Midwest Storms Damage Homes and businesses, Quickly Heading East
One possible tornado was spotted in Nebraska, and watch warnings were in effect for many midwestern states. The storm has continued moving east, threatening Chicago.
A possible tornado touched down near Aurora, about 70 miles west of Lincoln, damaging a few businesses and damaging at least one house on the outskirts of town.
There were no immediate reports of deaths or injuries.

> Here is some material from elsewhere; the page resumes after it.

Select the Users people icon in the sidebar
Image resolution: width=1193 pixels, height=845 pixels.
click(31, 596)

Tornadoes were also reported in Kearney, about 60 miles west of Aurora, where 90 rail cars were blown off the tracks outside the city limits. There were reports of downed trees and power lines throughout Kearney, and reports of damage on the University of Nebraska at Kearney campus and at a county fairgrounds.
Tornado and storm related watches and warnings in effect from the Plains to the Great Lakes.

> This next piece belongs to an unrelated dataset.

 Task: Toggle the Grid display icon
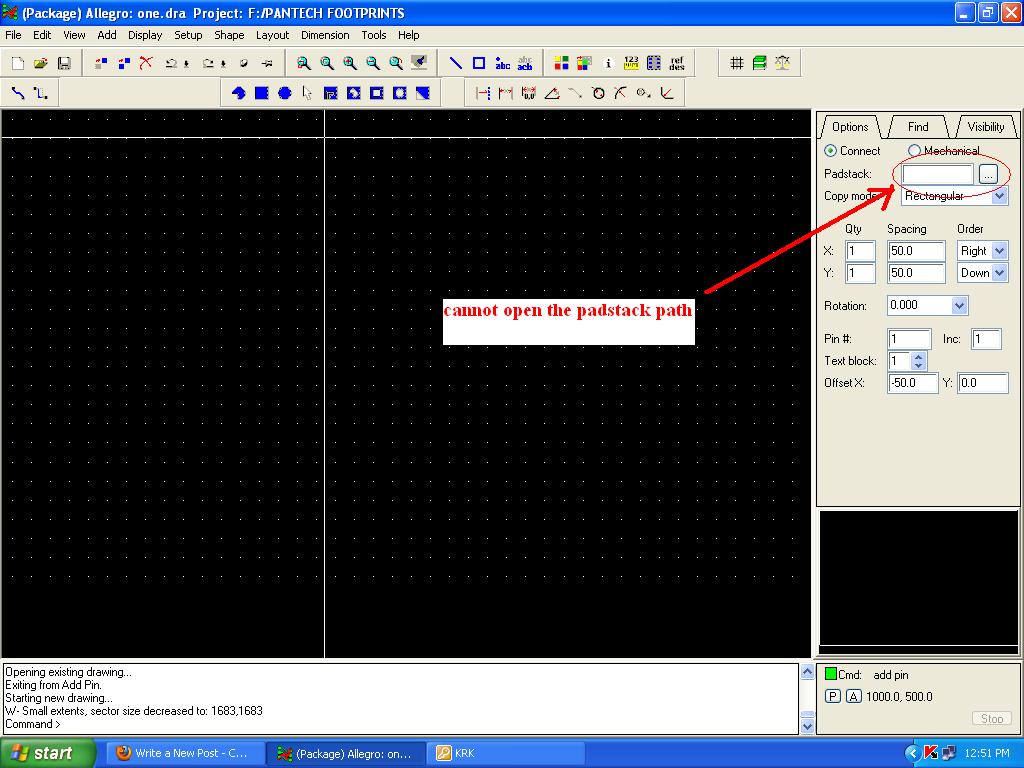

The clash of cold air behind the storms and warm moist air from the Gulf of Mexico will spark a new round of tornadoes, damaging straight line winds, large hail and drenching rain.
Many centers in Iowa received more than 4 inches of rain in the 24-hour period ending today at noon CDT. Clutier, Iowa topped the list with 5.74 inches. Meanwhile, wind gusts recorded in Iowa and Illinois topped 60 mph, with a 74 mph gust recorded at Murray, Iowa.

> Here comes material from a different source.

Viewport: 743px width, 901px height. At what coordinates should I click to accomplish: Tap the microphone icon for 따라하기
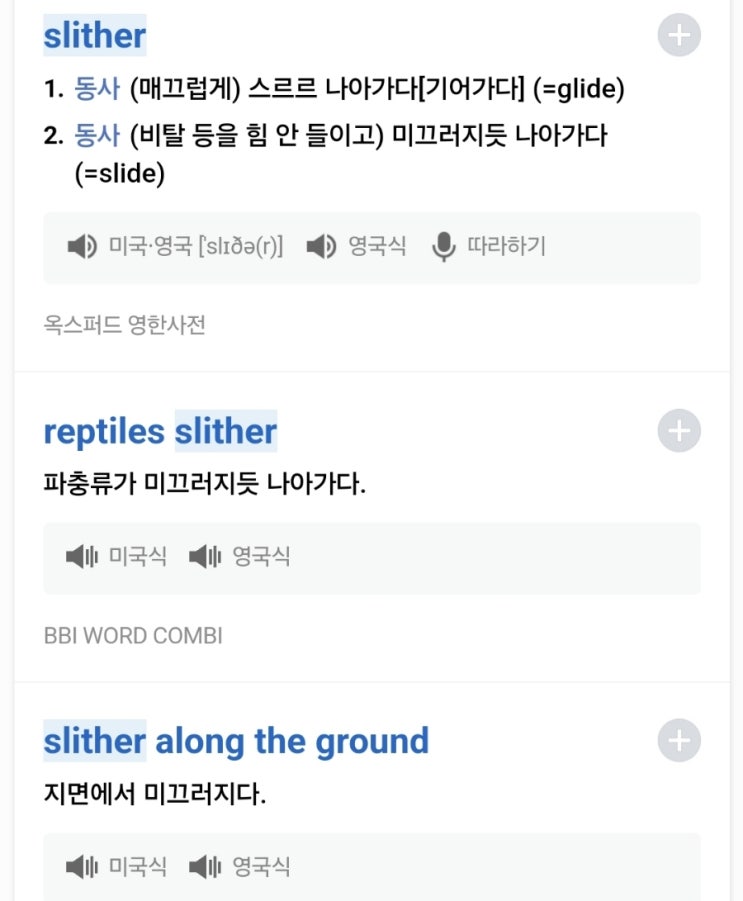click(443, 247)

Towering thunderstorms bombarded the Plains and western Midwest on Thursday, spawning dozens of reports of twisters in Nebraska and Kansas and unleashing drenching rains and tennis-ball-size hail as far east as Iowa.
A powerful new eastbound storm was behind the latest severe weather outbreak.
The system threatens the Chicago area with its own share of weather woes Friday.